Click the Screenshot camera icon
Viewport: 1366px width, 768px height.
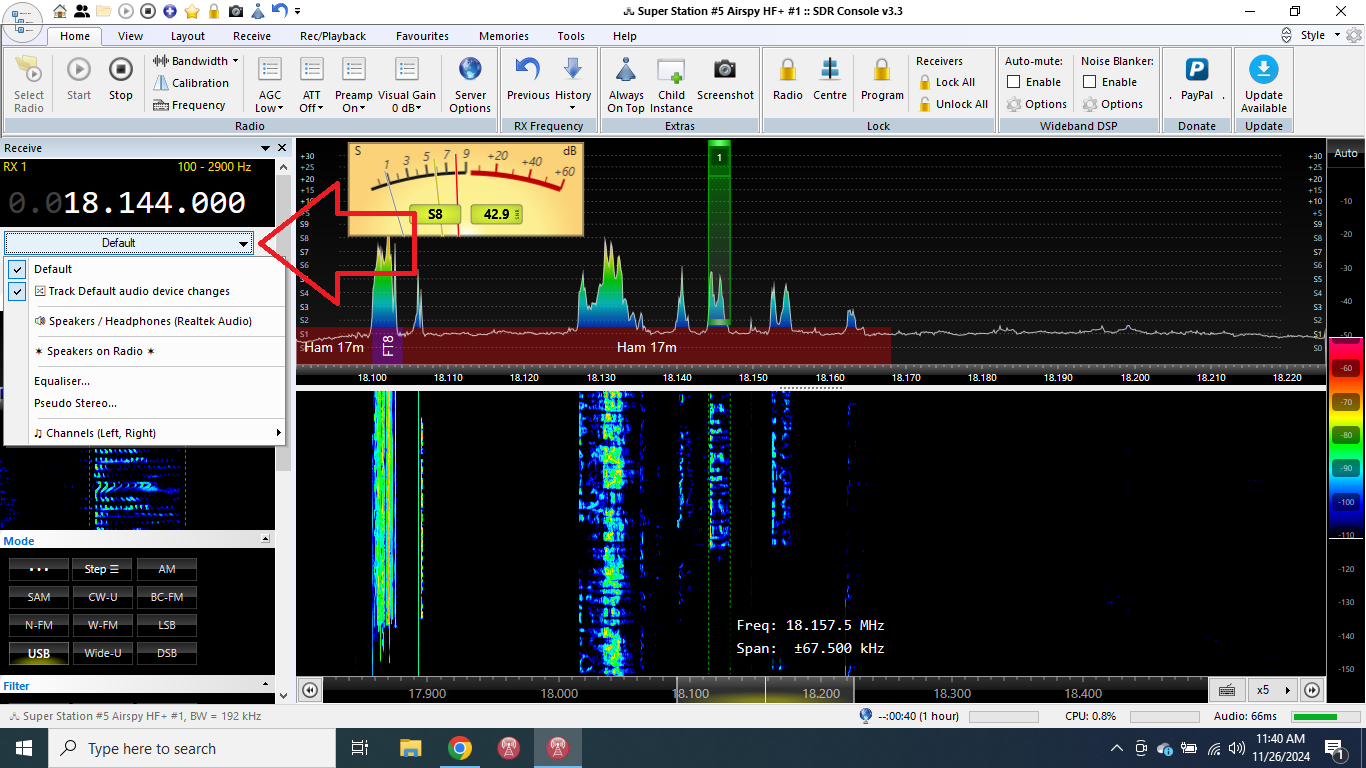coord(725,71)
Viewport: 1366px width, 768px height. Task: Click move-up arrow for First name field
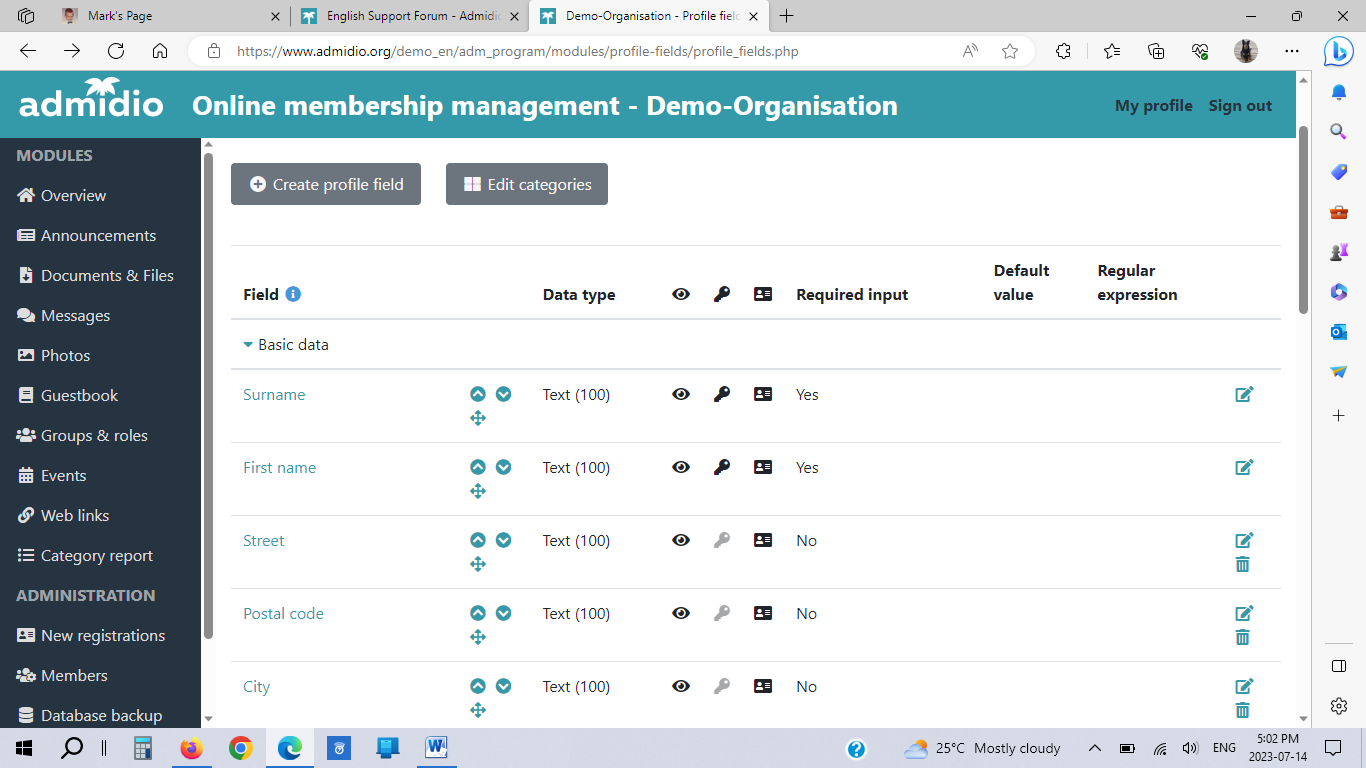[x=478, y=467]

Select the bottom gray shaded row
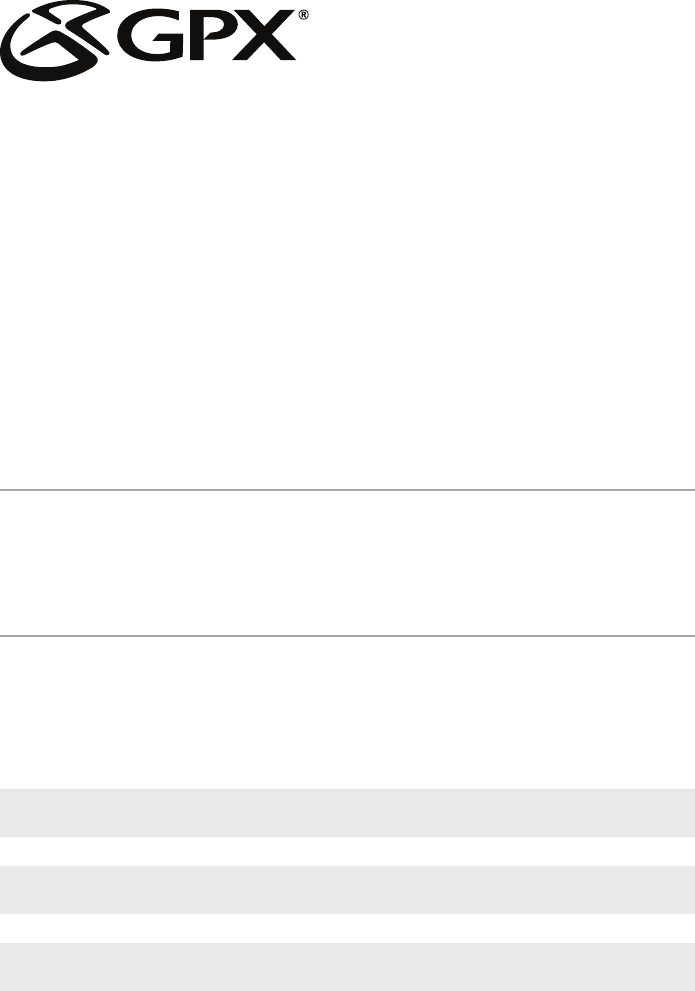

++++

What you need to do: Return the data exactly as it stands, minus the pictures.

Exercise answer:
Click the Screenshot camera icon
Viewport: 1366px width, 768px height.
coord(725,71)
Viewport: 1366px width, 768px height. Task: Click move-up arrow for First name field
[x=478, y=467]

Select the bottom gray shaded row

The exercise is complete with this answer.